The folding pathway of a large polypeptide chain is very complicated, and not all the principles that guide the process have been worked out. However, many plausible models have attempted to describe protein folding. One model views folding as a hierarchical process, where local secondary structures form first. Under this model, a helices and β sheets form first, with longer range interactions between helices and sheets forming super-secondary structures later. This process continues until the entire polypeptide folds. An alternative model describes folding as a spontaneous collapse of the polypeptide into a compact state. This collapsed state is known as a molten globule.

It may be that the actual folding process of proteins incorporates features of both models. Instead of following a single pathway, a population of peptide molecules may take a variety of routes. Thermodynamically, the folding process can be viewed as a kind of free-energy funnel, where the unfolded states are characterized by a high degree of conformational entropy and relatively high free energy.
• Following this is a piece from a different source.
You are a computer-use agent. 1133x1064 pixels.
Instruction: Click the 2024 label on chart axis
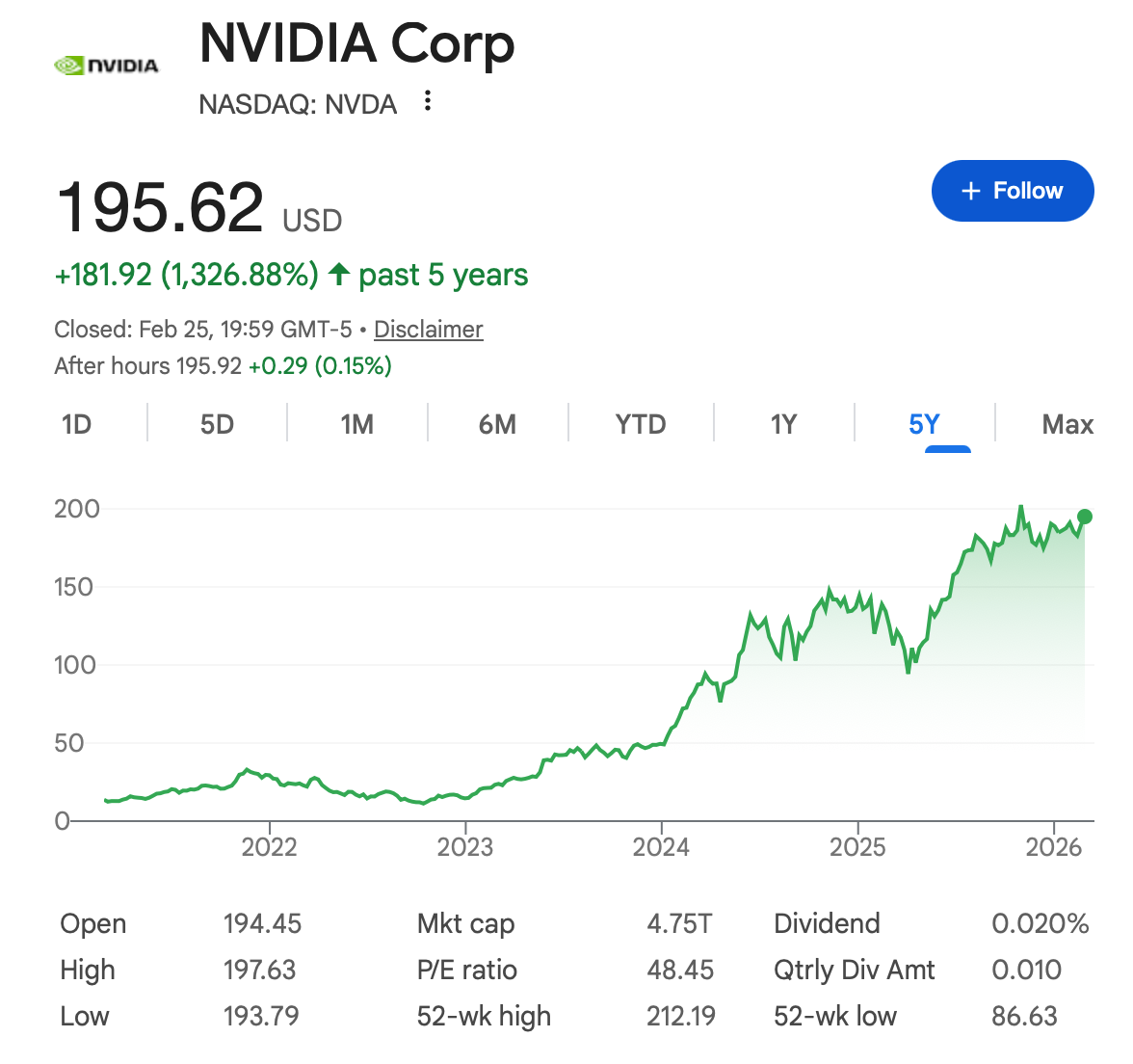click(x=661, y=847)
In a trivialized definition, entropy is a measure of chaos, a measure of all different conformational states that the protein can be in. Obviously, there is more chaos in the protein in its unfolded state. On the other hand, high free energy is a measure of unstableness, which is higher in a protein’s unfolded state. Therefore, as folding proceeds, the narrowing of the funnel represents a decrease in the number of conformational states present. At the bottom of the funnel, also known as the global minimum, assemblies of folding intermediates are reduced to a single conformation.

It is important to realize that although we often describe the free energy funnel as having one global minimum that is, one native conformation a protein can have a small set of native conformations, each one important for its biological function(s).

It has been experimentally confirmed that not all proteins fold spontaneously in the cell. For many proteins the folding process is facilitated by the action of specialized proteins known as chaperones. Molecular chaperones are proteins that interact with partially folded or improperly folded polypeptides to facilitate correct folding pathways of provide microenvironments so that folding can occur.

Chaperones are not the only proteins to facilitate protein folding. Two enzymes, protein disulfide isomerase (PDI) and peptide prolylcis-trans isomerase (PPI), catalyze isomerization reactions and are required for the folding pathways of a number of proteins.

Thing # 5. Fold Recognition (Threading):

Threading uses a database of known three-dimensional structures to match sequences without known structure with protein folds. This is accomplished through a scoring function that assesses the fit of a sequence to a given fold. These scoring functions are usually derived from a database of known structures and generally include a pair-wise atom contact and solvation terms. Threading methods are very similar to comparative modeling in that threading compares a target sequence against a library of structural templates, producing a list of scores.

The scores are then ranked and the fold with the best score is assumed to be the one adopted by the sequence. The methods to fit a sequence against a library of folds can be extremely elaborate computationally, such as those involving double dynamic programming.